(全国版)弁護士が語る「無料求人広告の悪質な手法」その5

弁護士 高良祐之

2019年09月03日 20:57

5 また、更なる工夫がなされているのが、解約申入の期間制限条項である。これは(自動更新の)「〇日前」(1週間前後)までに、解約申入を行わないと次の更新がなされる、というものである。
これは、実際の自動更新により費用が発生することに途中で気がついた中小企業側が、無料期間経過前に解約を申し入れても、解約申入期間の制限は申入書の引用する契約条項書面などに書かれていて更に気付きにくい形式であるため、解約申入期間は過ぎていることが多く、①(1日でも)「解約申入期間が過ぎているので解約できずに更新される(た)」、として請求を正当化するのに利用する場合もある。
しかし、それ以外にも②解約申入期間経過~実際の更新期日前(無料契約期間終了前)の間に更新前提での高額請求を送りつけ、抵抗する中小企業側には、「更新前なので満額の請求はしないので、かわりに半額~1/3程度の支払いはしてほしい」「和解を拒否したままで更新日を過ぎたら、全額請求する」として和解を持ちかけることを狙って利用されている。
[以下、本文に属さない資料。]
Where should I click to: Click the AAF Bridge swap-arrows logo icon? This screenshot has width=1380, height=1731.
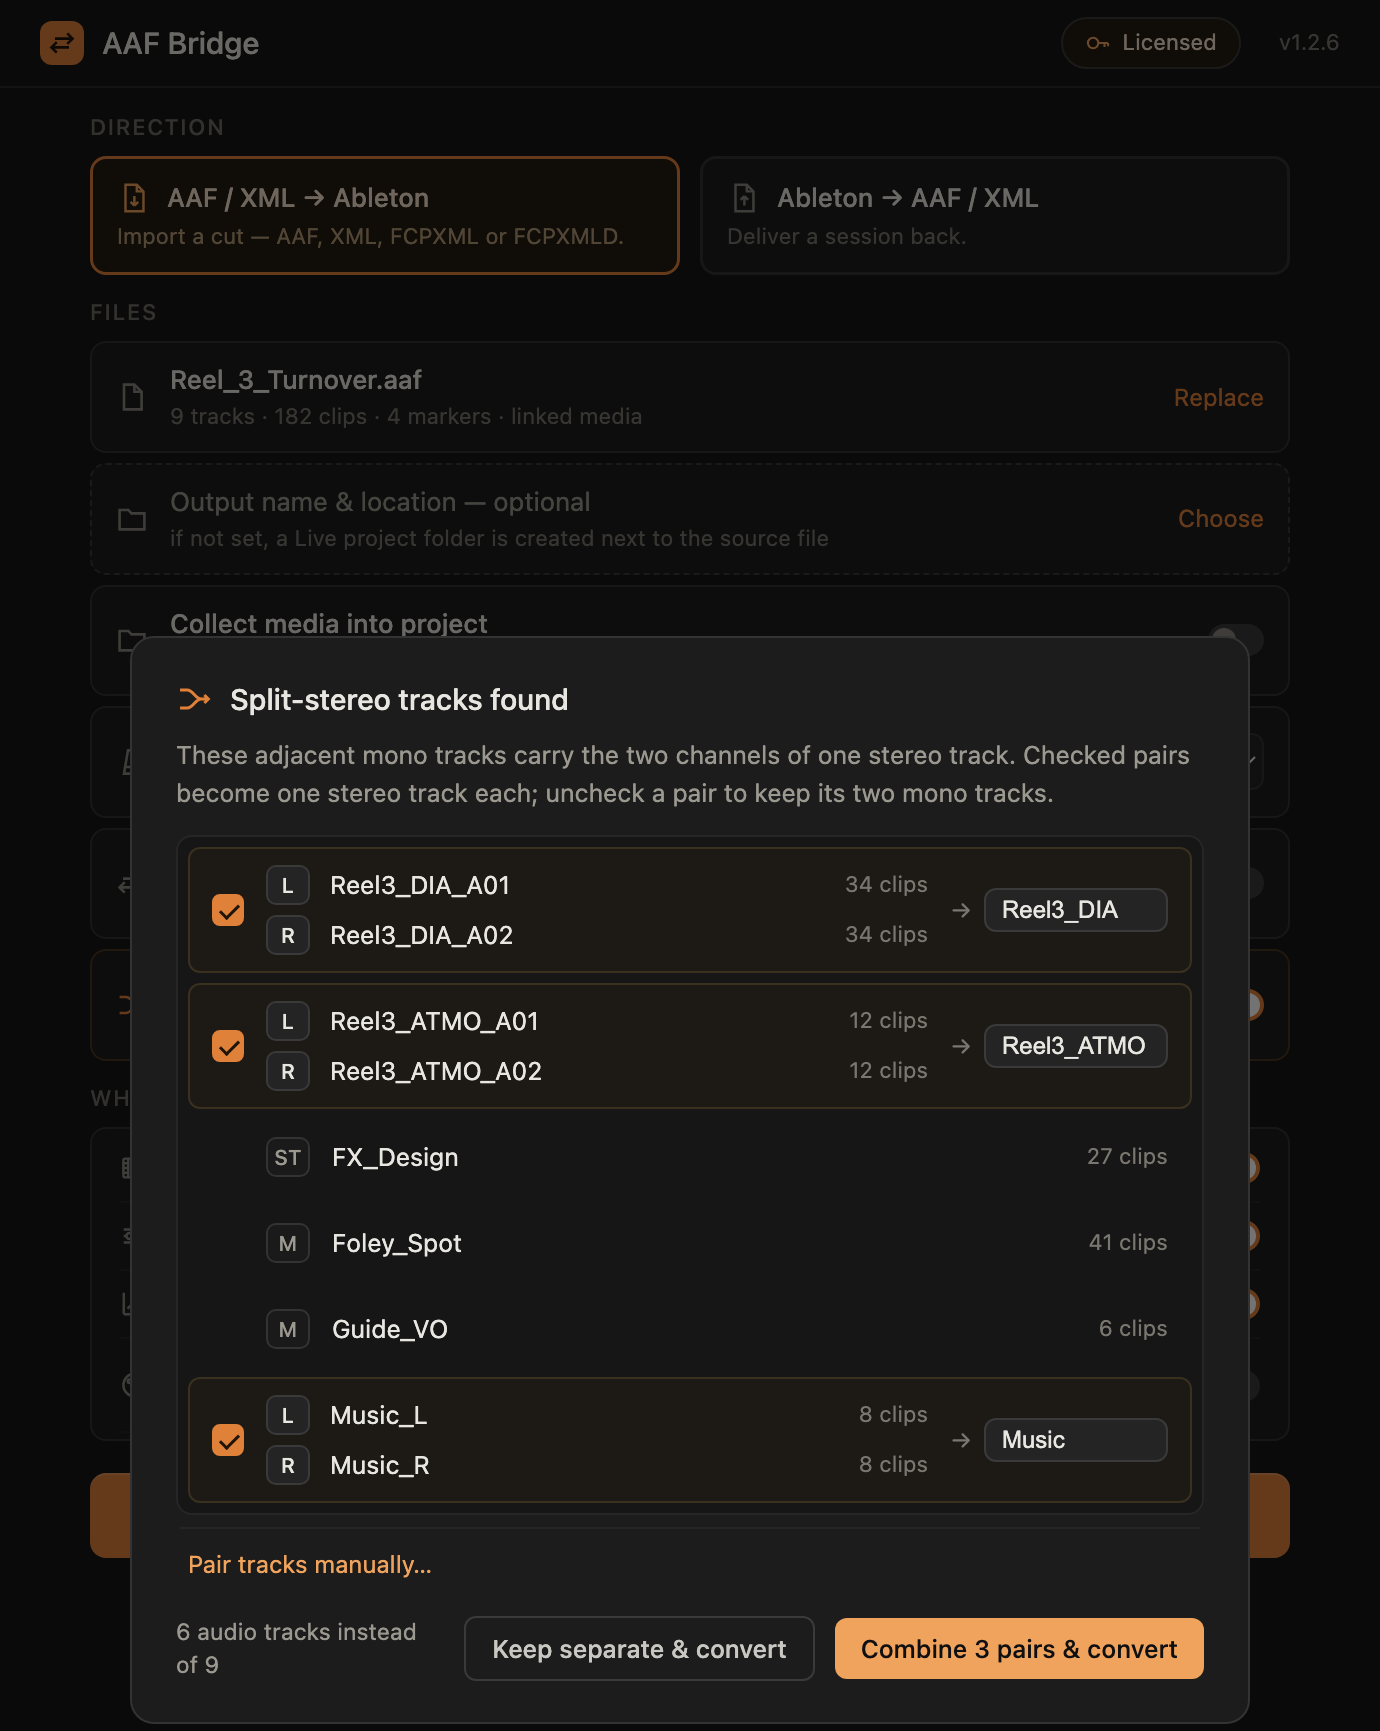62,43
すなわち、早めの請求書を送って、到着後3,4日後には実際の更新日が来る形に設定しておき、揉める相手には更新日が来る前に和解に応じなければ全額請求するぞ、それよりは(契約した金額より)安くなるのだから和解した方がお得である、弁護士に相談したりして東京(契約上の合意管轄場所)で裁判を起こされたら、地方の中小企業では弁護費用だけでこの和解金よりも高くかかるぞ、という形で被害者心理を突いた交渉を展開するのに使われている。
実際、当職が確認をした沖縄県内でも、不承不承ながら和解金(それでも数十万円レベル)の支払いに応じた会社は複数確認されている。全国でどれほどの会社がやむを得ず支払ったのかは、推して知るべき問題である。